JAKARTA – Pemerintah didorong untuk bersiap akan kemungkinan dibukanya keran impor gas untuk memenuhi tingginya permintaan gas untuk industri pemurnian dan pengolahan mineral atau smelter.

Tumbur Parlindungan, Praktisi migas dan juga mantan Presiden Indonesia Petroleum Association (IPA), mengungkapkan pemerintah harus bersiap dengan berbagai kemungkinan, termasuk gas dari luar negeri apabila memang pasokan dari dalam negeri tidak mencukupi. Persiapan yang harus dilakukan pemerintah adalah dari sisi regulasi.

“Seharusnya memungkinkan untuk impor gas, asalkan di support dengan regulasi karena tidak adanya pasokan dalam negeri. Pasokan dari luar pasti hanya LNG,” kata Tumbur kepada Dunia Energi, Senin (20/2).

Namun demikian pemerintah juga jangan melupakan adanya potensi gas dalam negeri. Sebut saja Indonesia Deepwater Development (IDD) atau proyek migas lait dalam Gendalo – Gehem. Lalu ada proyek Masela, proyek blok Kasuri lapangan Asap Merah Kido (AMK).

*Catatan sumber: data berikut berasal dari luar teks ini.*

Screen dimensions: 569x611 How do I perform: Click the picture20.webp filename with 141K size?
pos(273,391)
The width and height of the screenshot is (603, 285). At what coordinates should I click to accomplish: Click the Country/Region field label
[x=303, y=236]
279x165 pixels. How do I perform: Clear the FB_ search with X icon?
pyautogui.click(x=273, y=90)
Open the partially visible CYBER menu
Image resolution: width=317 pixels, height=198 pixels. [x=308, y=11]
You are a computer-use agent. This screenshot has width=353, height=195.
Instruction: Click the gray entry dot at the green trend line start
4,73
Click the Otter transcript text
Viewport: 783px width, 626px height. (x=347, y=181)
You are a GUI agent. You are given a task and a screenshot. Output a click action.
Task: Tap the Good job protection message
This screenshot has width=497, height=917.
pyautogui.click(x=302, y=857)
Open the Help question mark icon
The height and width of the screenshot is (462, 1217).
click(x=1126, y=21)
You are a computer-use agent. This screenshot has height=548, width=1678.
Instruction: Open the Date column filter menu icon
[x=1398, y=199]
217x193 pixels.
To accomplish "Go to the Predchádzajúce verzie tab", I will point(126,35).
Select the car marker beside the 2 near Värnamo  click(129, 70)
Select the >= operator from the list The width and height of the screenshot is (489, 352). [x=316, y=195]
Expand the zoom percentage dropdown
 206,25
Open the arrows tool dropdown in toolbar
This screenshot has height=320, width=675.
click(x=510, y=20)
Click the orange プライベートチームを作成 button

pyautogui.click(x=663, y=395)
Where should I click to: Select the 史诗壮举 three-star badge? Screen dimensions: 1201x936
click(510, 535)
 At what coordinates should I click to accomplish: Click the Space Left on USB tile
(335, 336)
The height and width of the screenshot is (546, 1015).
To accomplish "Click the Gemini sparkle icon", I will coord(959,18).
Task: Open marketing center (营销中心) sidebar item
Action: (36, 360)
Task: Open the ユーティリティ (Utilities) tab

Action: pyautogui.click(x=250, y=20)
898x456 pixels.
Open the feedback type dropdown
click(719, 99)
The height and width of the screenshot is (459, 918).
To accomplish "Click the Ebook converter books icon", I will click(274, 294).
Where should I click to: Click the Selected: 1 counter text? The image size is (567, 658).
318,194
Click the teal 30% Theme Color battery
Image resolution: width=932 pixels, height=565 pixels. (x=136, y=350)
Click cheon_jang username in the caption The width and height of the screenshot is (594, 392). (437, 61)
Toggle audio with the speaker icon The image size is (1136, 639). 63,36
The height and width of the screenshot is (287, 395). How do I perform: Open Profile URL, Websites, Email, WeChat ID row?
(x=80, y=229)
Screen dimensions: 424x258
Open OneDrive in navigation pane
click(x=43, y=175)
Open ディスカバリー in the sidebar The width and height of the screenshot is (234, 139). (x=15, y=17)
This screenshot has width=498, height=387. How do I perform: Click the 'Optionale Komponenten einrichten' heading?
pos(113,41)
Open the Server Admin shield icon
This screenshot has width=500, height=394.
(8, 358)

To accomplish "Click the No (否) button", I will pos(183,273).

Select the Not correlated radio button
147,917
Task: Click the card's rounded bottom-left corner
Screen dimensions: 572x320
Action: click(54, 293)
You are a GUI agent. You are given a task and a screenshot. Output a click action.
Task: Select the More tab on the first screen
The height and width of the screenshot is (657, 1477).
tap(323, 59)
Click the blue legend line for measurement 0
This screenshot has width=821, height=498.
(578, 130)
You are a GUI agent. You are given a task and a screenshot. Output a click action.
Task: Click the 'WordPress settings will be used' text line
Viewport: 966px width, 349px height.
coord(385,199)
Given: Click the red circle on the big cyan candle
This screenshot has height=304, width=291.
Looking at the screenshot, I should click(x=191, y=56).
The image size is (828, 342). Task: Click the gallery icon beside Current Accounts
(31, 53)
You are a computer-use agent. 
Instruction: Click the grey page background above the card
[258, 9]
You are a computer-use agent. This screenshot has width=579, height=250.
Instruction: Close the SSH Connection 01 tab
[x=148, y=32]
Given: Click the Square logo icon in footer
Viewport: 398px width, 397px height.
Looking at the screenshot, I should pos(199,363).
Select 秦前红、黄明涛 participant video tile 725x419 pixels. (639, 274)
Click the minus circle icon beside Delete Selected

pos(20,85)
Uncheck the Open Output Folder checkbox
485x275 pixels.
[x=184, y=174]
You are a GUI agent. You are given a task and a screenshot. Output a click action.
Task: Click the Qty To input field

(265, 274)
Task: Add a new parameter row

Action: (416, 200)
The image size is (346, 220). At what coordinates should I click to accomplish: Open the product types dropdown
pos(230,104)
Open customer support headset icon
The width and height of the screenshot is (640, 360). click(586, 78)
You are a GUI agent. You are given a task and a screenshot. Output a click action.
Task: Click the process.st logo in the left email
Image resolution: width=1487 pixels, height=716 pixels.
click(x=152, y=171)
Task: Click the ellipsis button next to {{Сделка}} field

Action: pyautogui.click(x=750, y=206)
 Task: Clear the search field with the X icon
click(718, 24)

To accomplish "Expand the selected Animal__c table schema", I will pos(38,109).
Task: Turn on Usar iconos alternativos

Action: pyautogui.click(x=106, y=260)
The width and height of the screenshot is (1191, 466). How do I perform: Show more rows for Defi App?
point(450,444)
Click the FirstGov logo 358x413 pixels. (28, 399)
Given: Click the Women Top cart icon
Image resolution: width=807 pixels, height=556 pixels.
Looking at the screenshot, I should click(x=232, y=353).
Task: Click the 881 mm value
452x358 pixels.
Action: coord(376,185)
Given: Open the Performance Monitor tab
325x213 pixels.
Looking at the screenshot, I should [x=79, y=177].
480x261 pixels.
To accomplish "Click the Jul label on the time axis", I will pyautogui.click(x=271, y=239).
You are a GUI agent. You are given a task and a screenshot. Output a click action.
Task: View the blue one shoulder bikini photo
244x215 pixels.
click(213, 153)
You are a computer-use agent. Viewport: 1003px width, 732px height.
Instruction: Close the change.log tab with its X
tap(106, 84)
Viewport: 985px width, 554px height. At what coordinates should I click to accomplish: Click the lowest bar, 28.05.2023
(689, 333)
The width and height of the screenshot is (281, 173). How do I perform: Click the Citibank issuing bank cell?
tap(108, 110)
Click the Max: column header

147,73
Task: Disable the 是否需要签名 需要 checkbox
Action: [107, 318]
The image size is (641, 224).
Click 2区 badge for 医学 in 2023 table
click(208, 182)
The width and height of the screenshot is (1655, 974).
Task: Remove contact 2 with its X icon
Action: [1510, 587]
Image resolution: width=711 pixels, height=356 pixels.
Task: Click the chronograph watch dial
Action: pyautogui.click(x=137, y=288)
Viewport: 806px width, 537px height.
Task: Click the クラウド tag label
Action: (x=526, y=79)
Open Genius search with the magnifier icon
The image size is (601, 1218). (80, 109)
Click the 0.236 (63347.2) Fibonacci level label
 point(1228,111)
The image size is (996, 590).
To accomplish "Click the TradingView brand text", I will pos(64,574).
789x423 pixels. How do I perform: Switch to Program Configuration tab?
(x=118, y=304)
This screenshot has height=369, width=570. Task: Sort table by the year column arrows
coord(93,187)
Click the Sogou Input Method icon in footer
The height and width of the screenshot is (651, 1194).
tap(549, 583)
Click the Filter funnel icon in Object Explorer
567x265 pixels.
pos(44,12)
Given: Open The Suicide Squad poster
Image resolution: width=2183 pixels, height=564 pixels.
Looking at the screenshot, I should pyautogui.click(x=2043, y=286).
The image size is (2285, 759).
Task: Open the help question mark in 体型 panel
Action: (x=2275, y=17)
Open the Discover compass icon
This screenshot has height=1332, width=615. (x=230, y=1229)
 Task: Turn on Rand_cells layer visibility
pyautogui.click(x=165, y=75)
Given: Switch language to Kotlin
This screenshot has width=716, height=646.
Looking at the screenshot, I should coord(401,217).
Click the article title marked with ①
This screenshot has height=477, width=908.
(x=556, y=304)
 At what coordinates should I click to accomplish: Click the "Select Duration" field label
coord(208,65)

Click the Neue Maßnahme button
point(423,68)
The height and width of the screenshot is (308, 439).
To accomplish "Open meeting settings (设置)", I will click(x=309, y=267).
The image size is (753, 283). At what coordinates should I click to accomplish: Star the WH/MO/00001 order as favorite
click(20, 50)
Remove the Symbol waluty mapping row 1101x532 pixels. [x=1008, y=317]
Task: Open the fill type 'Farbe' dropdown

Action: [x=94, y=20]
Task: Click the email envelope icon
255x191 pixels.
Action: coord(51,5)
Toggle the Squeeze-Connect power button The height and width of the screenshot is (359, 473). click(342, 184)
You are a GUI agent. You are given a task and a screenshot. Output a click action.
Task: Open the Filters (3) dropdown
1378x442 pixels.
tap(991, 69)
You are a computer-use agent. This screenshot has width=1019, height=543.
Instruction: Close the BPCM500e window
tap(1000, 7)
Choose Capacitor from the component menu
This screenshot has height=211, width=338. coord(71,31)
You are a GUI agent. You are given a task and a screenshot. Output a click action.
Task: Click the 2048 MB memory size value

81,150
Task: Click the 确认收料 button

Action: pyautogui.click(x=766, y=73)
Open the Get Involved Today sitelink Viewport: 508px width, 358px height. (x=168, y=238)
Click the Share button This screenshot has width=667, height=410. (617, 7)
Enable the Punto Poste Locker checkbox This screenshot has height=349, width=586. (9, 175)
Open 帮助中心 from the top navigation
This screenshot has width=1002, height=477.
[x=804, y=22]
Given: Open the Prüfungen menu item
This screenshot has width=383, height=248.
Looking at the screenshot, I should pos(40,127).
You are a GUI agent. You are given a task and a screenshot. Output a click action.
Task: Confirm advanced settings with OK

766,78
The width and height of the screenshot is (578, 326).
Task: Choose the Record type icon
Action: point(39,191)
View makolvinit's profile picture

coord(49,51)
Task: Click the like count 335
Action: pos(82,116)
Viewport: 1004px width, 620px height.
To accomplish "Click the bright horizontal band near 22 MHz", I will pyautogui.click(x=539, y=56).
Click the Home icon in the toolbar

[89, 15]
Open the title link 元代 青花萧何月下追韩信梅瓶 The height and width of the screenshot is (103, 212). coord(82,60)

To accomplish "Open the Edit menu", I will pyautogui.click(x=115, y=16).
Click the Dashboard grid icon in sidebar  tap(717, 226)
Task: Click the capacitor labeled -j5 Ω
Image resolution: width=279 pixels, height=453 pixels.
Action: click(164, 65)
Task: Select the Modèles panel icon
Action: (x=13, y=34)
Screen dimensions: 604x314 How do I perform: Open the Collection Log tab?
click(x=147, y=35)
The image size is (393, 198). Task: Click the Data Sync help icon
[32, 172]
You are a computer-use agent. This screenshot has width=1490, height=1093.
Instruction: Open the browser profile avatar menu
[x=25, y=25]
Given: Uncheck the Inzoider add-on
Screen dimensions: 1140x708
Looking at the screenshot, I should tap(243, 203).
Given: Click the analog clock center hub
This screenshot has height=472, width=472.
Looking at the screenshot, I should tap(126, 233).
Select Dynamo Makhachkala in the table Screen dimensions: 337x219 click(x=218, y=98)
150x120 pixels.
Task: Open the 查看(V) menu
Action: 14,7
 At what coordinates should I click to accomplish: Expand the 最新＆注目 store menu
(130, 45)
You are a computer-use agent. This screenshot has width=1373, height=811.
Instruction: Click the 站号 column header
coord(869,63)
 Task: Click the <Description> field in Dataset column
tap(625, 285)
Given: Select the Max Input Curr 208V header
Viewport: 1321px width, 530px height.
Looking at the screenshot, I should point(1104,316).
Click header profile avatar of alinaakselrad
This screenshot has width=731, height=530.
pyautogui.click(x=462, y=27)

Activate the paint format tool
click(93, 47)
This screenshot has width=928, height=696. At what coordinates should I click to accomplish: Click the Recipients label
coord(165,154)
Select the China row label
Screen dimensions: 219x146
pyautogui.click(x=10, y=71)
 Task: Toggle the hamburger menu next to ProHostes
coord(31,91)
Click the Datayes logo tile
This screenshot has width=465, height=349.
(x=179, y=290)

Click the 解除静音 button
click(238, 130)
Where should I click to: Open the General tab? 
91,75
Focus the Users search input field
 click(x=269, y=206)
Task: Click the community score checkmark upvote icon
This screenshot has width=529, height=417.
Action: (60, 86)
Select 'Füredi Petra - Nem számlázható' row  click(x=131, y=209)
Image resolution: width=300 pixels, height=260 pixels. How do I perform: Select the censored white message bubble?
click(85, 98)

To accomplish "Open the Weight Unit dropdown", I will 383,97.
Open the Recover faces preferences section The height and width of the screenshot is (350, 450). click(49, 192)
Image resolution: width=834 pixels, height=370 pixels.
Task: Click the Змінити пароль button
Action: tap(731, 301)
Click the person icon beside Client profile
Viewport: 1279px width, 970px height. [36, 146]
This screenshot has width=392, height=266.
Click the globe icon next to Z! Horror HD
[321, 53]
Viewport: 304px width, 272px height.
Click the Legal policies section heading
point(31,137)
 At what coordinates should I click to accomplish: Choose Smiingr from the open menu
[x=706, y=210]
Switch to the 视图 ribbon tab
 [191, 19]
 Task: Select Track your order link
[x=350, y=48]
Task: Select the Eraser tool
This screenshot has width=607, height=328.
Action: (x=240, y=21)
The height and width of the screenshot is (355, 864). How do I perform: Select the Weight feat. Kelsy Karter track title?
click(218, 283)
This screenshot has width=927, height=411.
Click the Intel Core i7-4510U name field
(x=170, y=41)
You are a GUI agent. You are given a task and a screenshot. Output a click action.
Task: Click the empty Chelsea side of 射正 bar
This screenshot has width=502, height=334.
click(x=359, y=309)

Apabila keran impor LNG dibuka pun menurut Tumbur sifatnya sebagai cadangan untuk berjaga-jaga jika memang potensi gas yang ada produksinya tidak tepat waktu.

“Pasokan dalam negeri memungkinkan asalkan project-project yang diprediksi akan berproduksi sesuai dengan rencananya, apabila terjadi kemunduran operasi, gap tadi dapat diisi oleh LNG yang di impor. Regulasi untuk mengimpor LNG setahu saya sih belum ada,” jelas Tumbur.

Sebelumnya, berdasarkan informasi yang diterima Dunia Energi, pelaku usaha rambang mineral khususnya nikel yang akan membangun smelter sampai saat ini masih kesulitan untuk mendapatkan pasokan gas. Paling terlihat adalah Vale Indonesia yang saat ini tengah menggarap proyek nikel Bahadopi dan Pomalaa. Manajemen Vale bahkan tidak keberatan jika harus mengimpor gas karena yang terpenting adalah mendapatkan kepastian pasokan. Pasalnya produk nikel yang dihasilkan kedepan harus memenuhi standar lingkungan. (RI)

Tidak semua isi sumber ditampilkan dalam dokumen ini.